Abstract
Drawing from and contributing to semiotic and sensory anthropology, this article examines the role of human sensory experience in understanding existential insecurity in the coastal town of Betano, Timor-Leste. Since 2011, Betano has been undergoing preparations for the Tasi Mane Petroleum Infrastructure Project, which has introduced atmospheric changes and socioeconomic challenges to its residents. Using the concepts of qualia and qualisigns, this article analyses three events in which residents sense and make sense of olfactory pollution, damaged marine life, land appropriation, food insecurity, and destitution from future relocation. Building on this analysis, this article proposes that we account for the ways that people’s sensory experiences motivate their responses to new political and economic systems.

 

Smelling Like the Sea

One sun-drenched afternoon in June 2013, I lost my balance and fell off the outrigger into the Tasi Mane, an oceanic location along the southwest coast of Timor-Leste. My eyes stung as I clamoured up to the boat only to be greeted with howls from Tiu Jose, the patriarch of my host family. ‘After all this time you’re still so clumsy!’. When I reached for my bottle of water to soothe the burning, Tiu cried, ‘Aii, what are you doing?! You don’t want to smell like us? Like the sea?!’. Duarte shushed his father, ‘Do you think any one of us will smell like the sea anymore now that there is oil?’. Pinching his nose Tiu replied, ‘Then, I will fight or stop breathing!’.

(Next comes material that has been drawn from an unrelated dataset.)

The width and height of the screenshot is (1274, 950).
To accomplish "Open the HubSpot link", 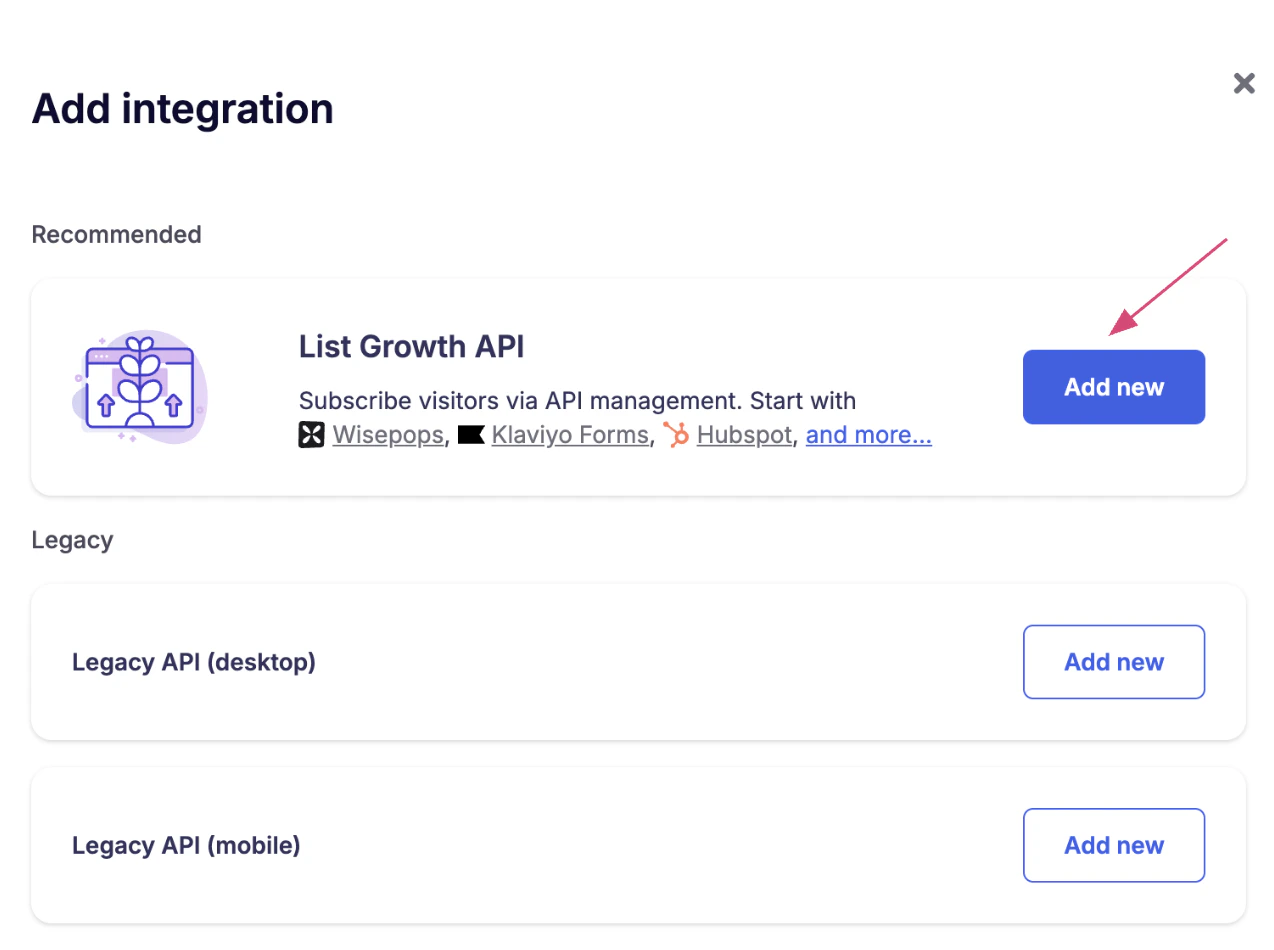I will pyautogui.click(x=744, y=434).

I remember stepping onshore awash with questions about the coupling of smells to person and place invoked by Tiu Jose and his son Duarte, and the role of the senses among their fellow Mambai-speaking residents of Betano. Instead of taking advantage of my clumsiness at sea, I was about to wash away the opportunity to olfactorally acquaint myself with my host. Tiu’s response to my nearly ill-fated act indexed olfactory markedness among Mambai to whom smelling like the sea linked relations among persons with one’s place of dwelling. How dare I squander an opportunity to soak up the smell of the sea, with the hope that some of it might cling to me, and eventually bring me closer to my host? Duarte, on the other hand, cast doubt into this particular coupling of sensing and sociality. Since 2011, Betano has been undergoing preparations for the Tasi Mane Petroleum Infrastructure Project, which has introduced existential challenges to residents’ knowledge of self and sociality. Faced by impending oil infrastructure development in Betano, Duarte’s reflections prompt us to ask, in what ways does oil and its distillates affect Mambai knowledge of self and sociality? Tiu, however, would not give in to oil’s demands upon the reorganisation of his sensual awareness. Tiu’s response—that he will fight before ceasing to live—invites us to reflect on a central question in this article: How do people’s sensory experiences motivate their responses to new political and economic systems, such as those introduced by megaproject development?